▶ **Written instruction**:
Rewrite the listing below, changing each "computer-use agent" to "desktop agent" and leaving every other line untouched.

-- BEGIN Source data --

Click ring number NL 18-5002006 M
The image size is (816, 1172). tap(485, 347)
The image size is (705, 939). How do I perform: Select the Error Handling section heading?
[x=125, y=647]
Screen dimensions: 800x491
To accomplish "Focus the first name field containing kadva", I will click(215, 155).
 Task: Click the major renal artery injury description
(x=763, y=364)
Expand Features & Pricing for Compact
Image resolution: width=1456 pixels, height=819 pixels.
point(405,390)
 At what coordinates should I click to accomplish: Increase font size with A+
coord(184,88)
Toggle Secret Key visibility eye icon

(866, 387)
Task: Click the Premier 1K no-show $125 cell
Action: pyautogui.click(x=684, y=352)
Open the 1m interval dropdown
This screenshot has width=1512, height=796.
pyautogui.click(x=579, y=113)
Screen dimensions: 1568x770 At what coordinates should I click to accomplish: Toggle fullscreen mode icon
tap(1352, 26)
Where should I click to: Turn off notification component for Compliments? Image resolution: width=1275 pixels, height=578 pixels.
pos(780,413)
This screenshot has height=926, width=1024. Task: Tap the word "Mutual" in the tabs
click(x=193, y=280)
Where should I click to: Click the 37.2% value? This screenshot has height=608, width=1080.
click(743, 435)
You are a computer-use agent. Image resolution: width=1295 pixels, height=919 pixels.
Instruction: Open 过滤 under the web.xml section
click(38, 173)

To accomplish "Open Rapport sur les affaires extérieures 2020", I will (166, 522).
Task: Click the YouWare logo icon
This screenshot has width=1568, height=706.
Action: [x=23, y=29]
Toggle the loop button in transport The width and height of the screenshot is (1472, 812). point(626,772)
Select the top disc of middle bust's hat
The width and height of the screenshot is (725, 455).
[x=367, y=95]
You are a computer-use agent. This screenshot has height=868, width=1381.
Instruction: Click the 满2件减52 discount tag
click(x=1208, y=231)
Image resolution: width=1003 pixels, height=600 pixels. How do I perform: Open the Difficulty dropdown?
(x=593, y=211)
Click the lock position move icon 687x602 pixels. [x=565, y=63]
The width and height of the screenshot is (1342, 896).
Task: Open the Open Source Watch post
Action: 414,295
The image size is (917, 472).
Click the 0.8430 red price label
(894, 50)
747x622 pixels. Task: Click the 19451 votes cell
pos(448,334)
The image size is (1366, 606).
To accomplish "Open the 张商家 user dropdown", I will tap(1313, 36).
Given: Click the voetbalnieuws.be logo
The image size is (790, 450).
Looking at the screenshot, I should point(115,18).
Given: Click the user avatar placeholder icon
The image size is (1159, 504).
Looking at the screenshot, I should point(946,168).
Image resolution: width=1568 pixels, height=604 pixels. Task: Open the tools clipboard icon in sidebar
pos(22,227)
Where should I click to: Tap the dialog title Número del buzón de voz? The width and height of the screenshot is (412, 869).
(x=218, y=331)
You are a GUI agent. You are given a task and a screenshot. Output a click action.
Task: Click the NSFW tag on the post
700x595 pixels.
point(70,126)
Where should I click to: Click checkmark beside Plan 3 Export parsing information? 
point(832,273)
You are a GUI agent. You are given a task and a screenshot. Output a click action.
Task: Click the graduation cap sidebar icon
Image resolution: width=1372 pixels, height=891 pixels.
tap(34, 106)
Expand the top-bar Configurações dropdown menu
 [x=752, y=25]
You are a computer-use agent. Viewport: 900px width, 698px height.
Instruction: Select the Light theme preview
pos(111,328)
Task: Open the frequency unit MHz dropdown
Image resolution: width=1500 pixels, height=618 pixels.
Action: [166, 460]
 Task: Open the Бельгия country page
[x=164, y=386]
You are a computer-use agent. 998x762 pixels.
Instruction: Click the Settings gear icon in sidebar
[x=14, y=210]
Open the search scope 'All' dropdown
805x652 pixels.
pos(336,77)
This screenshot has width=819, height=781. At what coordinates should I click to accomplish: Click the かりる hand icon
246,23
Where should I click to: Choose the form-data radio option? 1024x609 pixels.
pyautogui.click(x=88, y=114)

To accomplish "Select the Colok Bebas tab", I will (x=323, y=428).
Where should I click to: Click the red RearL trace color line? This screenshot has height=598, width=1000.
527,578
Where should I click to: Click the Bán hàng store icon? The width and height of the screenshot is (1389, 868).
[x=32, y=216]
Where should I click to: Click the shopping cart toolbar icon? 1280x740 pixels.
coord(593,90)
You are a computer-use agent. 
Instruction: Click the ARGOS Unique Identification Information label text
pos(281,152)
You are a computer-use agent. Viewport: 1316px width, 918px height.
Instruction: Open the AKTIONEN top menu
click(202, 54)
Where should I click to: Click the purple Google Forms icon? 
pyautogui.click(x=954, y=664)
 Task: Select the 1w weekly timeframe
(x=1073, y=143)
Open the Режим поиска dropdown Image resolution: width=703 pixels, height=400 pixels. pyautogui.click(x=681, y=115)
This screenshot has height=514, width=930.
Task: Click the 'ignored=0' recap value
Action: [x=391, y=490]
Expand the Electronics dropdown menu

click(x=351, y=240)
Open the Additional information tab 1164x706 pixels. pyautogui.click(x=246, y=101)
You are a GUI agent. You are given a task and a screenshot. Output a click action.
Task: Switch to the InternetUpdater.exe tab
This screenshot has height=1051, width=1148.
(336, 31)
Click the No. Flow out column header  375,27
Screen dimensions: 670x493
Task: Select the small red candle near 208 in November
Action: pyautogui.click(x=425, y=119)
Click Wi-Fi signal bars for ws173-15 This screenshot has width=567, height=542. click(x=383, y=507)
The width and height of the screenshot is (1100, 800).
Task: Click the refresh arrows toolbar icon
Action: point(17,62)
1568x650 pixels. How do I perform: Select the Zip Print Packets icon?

-- END Source data --

▶ **Exercise answer**:
Click ring number NL 18-5002006 M
The image size is (816, 1172). tap(485, 347)
The image size is (705, 939). How do I perform: Select the Error Handling section heading?
[x=125, y=647]
Screen dimensions: 800x491
To accomplish "Focus the first name field containing kadva", I will click(215, 155).
 Task: Click the major renal artery injury description
(x=763, y=364)
Expand Features & Pricing for Compact
Image resolution: width=1456 pixels, height=819 pixels.
point(405,390)
 At what coordinates should I click to accomplish: Increase font size with A+
coord(184,88)
Toggle Secret Key visibility eye icon

(866, 387)
Task: Click the Premier 1K no-show $125 cell
Action: pyautogui.click(x=684, y=352)
Open the 1m interval dropdown
This screenshot has width=1512, height=796.
pyautogui.click(x=579, y=113)
Screen dimensions: 1568x770 At what coordinates should I click to accomplish: Toggle fullscreen mode icon
tap(1352, 26)
Where should I click to: Turn off notification component for Compliments? Image resolution: width=1275 pixels, height=578 pixels.
pos(780,413)
This screenshot has height=926, width=1024. Task: Tap the word "Mutual" in the tabs
click(x=193, y=280)
Where should I click to: Click the 37.2% value? This screenshot has height=608, width=1080.
click(743, 435)
You are a desktop agent. Image resolution: width=1295 pixels, height=919 pixels.
Instruction: Open 过滤 under the web.xml section
click(38, 173)

To accomplish "Open Rapport sur les affaires extérieures 2020", I will (166, 522).
Task: Click the YouWare logo icon
This screenshot has width=1568, height=706.
Action: [x=23, y=29]
Toggle the loop button in transport The width and height of the screenshot is (1472, 812). point(626,772)
Select the top disc of middle bust's hat
The width and height of the screenshot is (725, 455).
[x=367, y=95]
You are a desktop agent. This screenshot has height=868, width=1381.
Instruction: Click the 满2件减52 discount tag
click(x=1208, y=231)
Image resolution: width=1003 pixels, height=600 pixels. How do I perform: Open the Difficulty dropdown?
(x=593, y=211)
Click the lock position move icon 687x602 pixels. [x=565, y=63]
The width and height of the screenshot is (1342, 896).
Task: Open the Open Source Watch post
Action: 414,295
The image size is (917, 472).
Click the 0.8430 red price label
(894, 50)
747x622 pixels. Task: Click the 19451 votes cell
pos(448,334)
The image size is (1366, 606).
To accomplish "Open the 张商家 user dropdown", I will tap(1313, 36).
Given: Click the voetbalnieuws.be logo
The image size is (790, 450).
Looking at the screenshot, I should point(115,18).
Given: Click the user avatar placeholder icon
The image size is (1159, 504).
Looking at the screenshot, I should point(946,168).
Image resolution: width=1568 pixels, height=604 pixels. Task: Open the tools clipboard icon in sidebar
pos(22,227)
Where should I click to: Tap the dialog title Número del buzón de voz? The width and height of the screenshot is (412, 869).
(x=218, y=331)
You are a GUI agent. You are given a task and a screenshot. Output a click action.
Task: Click the NSFW tag on the post
700x595 pixels.
point(70,126)
Where should I click to: Click checkmark beside Plan 3 Export parsing information? 
point(832,273)
You are a GUI agent. You are given a task and a screenshot. Output a click action.
Task: Click the graduation cap sidebar icon
Image resolution: width=1372 pixels, height=891 pixels.
tap(34, 106)
Expand the top-bar Configurações dropdown menu
 [x=752, y=25]
You are a desktop agent. Viewport: 900px width, 698px height.
Instruction: Select the Light theme preview
pos(111,328)
Task: Open the frequency unit MHz dropdown
Image resolution: width=1500 pixels, height=618 pixels.
Action: [166, 460]
 Task: Open the Бельгия country page
[x=164, y=386]
You are a desktop agent. 998x762 pixels.
Instruction: Click the Settings gear icon in sidebar
[x=14, y=210]
Open the search scope 'All' dropdown
805x652 pixels.
pos(336,77)
This screenshot has width=819, height=781. At what coordinates should I click to accomplish: Click the かりる hand icon
246,23
Where should I click to: Choose the form-data radio option? 1024x609 pixels.
pyautogui.click(x=88, y=114)

To accomplish "Select the Colok Bebas tab", I will (x=323, y=428).
Where should I click to: Click the red RearL trace color line? This screenshot has height=598, width=1000.
527,578
Where should I click to: Click the Bán hàng store icon? The width and height of the screenshot is (1389, 868).
[x=32, y=216]
Where should I click to: Click the shopping cart toolbar icon? 1280x740 pixels.
coord(593,90)
You are a desktop agent. 
Instruction: Click the ARGOS Unique Identification Information label text
pos(281,152)
You are a desktop agent. Viewport: 1316px width, 918px height.
Instruction: Open the AKTIONEN top menu
click(202, 54)
Where should I click to: Click the purple Google Forms icon? 
pyautogui.click(x=954, y=664)
 Task: Select the 1w weekly timeframe
(x=1073, y=143)
Open the Режим поиска dropdown Image resolution: width=703 pixels, height=400 pixels. pyautogui.click(x=681, y=115)
This screenshot has height=514, width=930.
Task: Click the 'ignored=0' recap value
Action: [x=391, y=490]
Expand the Electronics dropdown menu

click(x=351, y=240)
Open the Additional information tab 1164x706 pixels. pyautogui.click(x=246, y=101)
You are a GUI agent. You are given a task and a screenshot. Output a click action.
Task: Switch to the InternetUpdater.exe tab
This screenshot has height=1051, width=1148.
(336, 31)
Click the No. Flow out column header  375,27
Screen dimensions: 670x493
Task: Select the small red candle near 208 in November
Action: pyautogui.click(x=425, y=119)
Click Wi-Fi signal bars for ws173-15 This screenshot has width=567, height=542. click(x=383, y=507)
The width and height of the screenshot is (1100, 800).
Task: Click the refresh arrows toolbar icon
Action: point(17,62)
1568x650 pixels. How do I perform: Select the Zip Print Packets icon?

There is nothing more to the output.